#### Rows of pointing data
====
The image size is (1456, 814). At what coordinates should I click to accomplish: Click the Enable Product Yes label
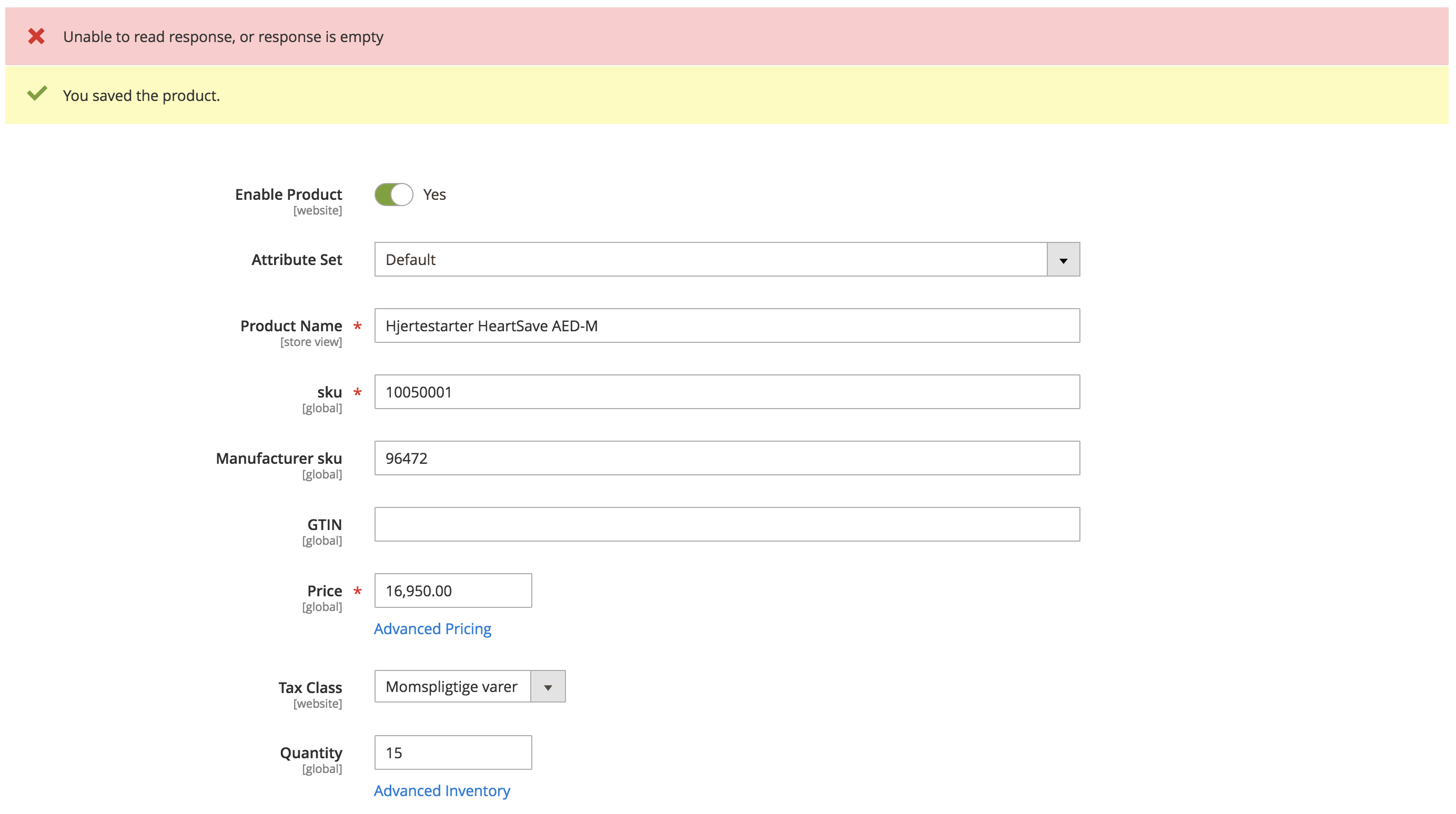[433, 194]
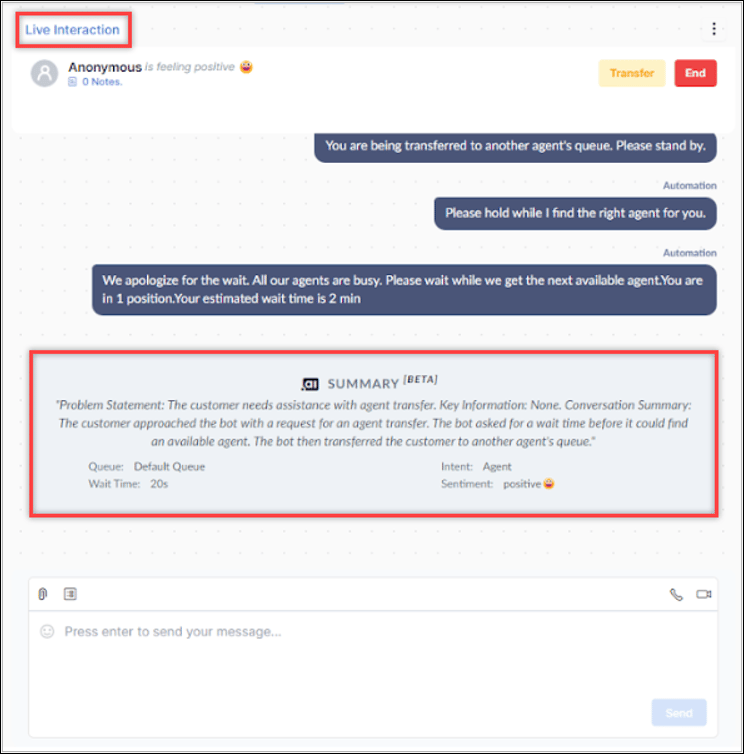Open the emoji picker smiley icon
The height and width of the screenshot is (754, 744).
pos(47,631)
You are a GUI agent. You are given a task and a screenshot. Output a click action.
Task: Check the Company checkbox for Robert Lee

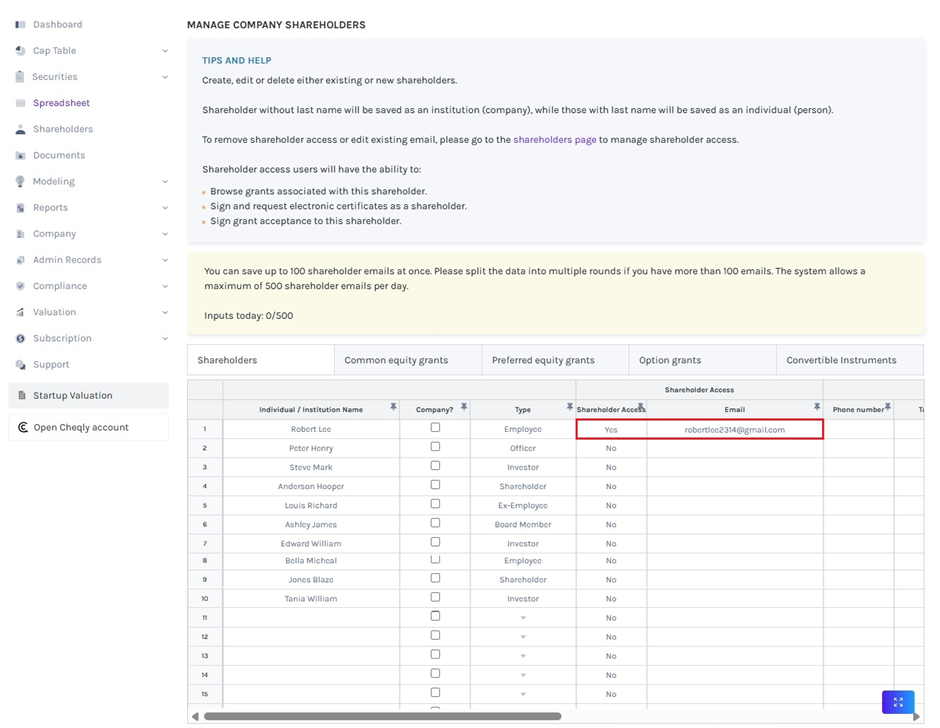[x=435, y=428]
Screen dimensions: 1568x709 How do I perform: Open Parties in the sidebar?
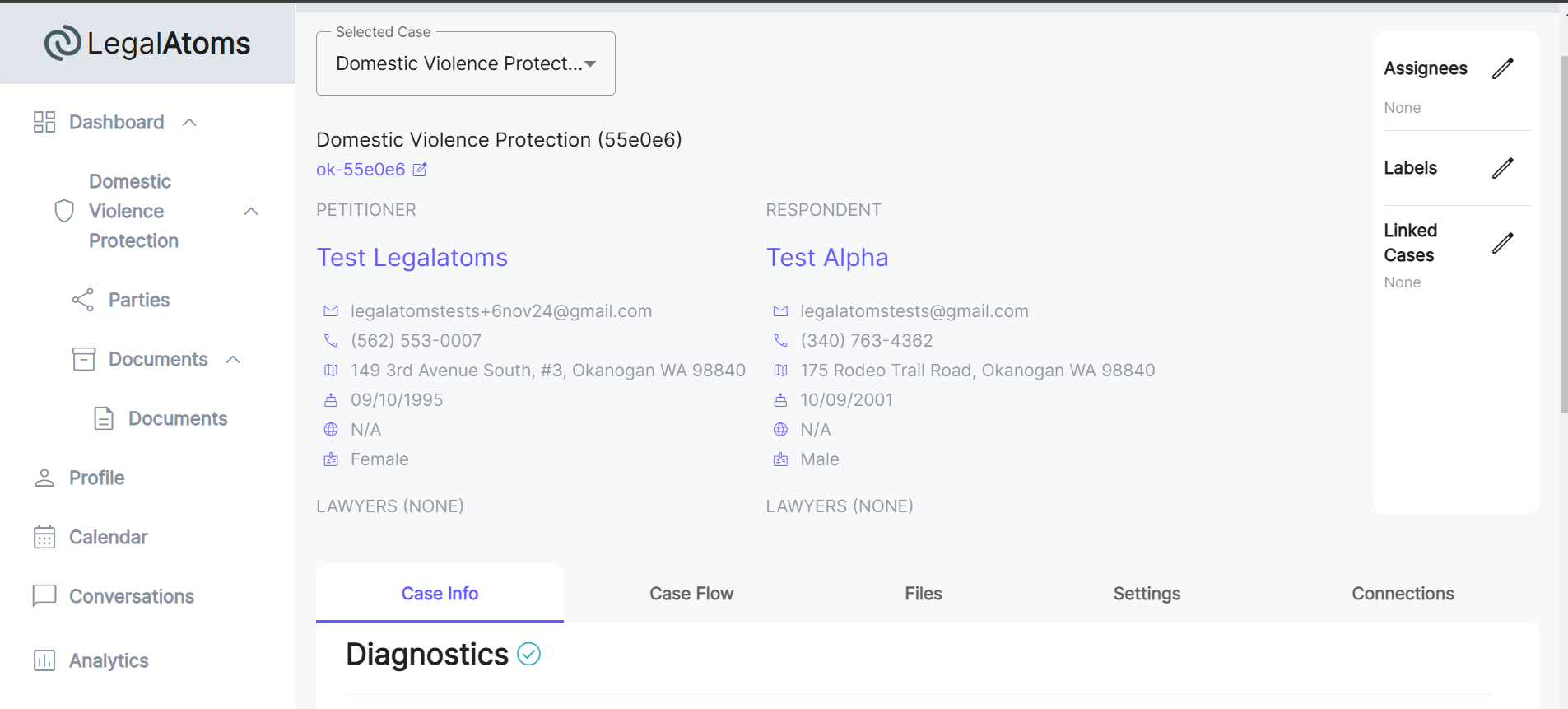click(x=139, y=300)
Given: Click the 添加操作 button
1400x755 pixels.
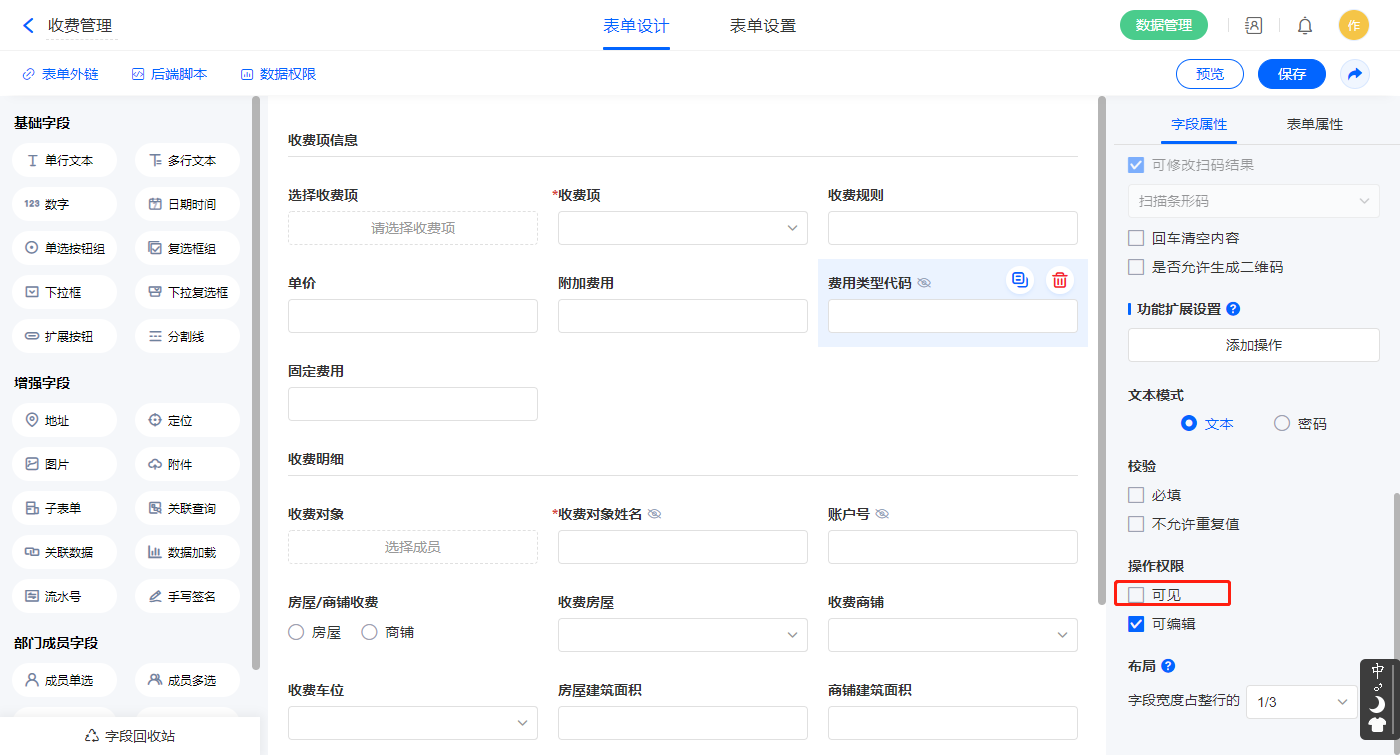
====
#### The request
Reproduce all of the items above verbatim, omitting the pictures from your answer.

#### Solution to this task
The image size is (1456, 814). At what coordinates should I click to accomplish: Click the Enable Product Yes label
[433, 194]
Open the emoji picker smiley icon
The height and width of the screenshot is (754, 744).
pos(47,631)
You are a GUI agent. You are given a task and a screenshot. Output a click action.
Task: Check the Company checkbox for Robert Lee

[x=435, y=428]
Screen dimensions: 1568x709 How do I perform: Open Parties in the sidebar?
click(x=139, y=300)
Given: Click the 添加操作 button
1400x755 pixels.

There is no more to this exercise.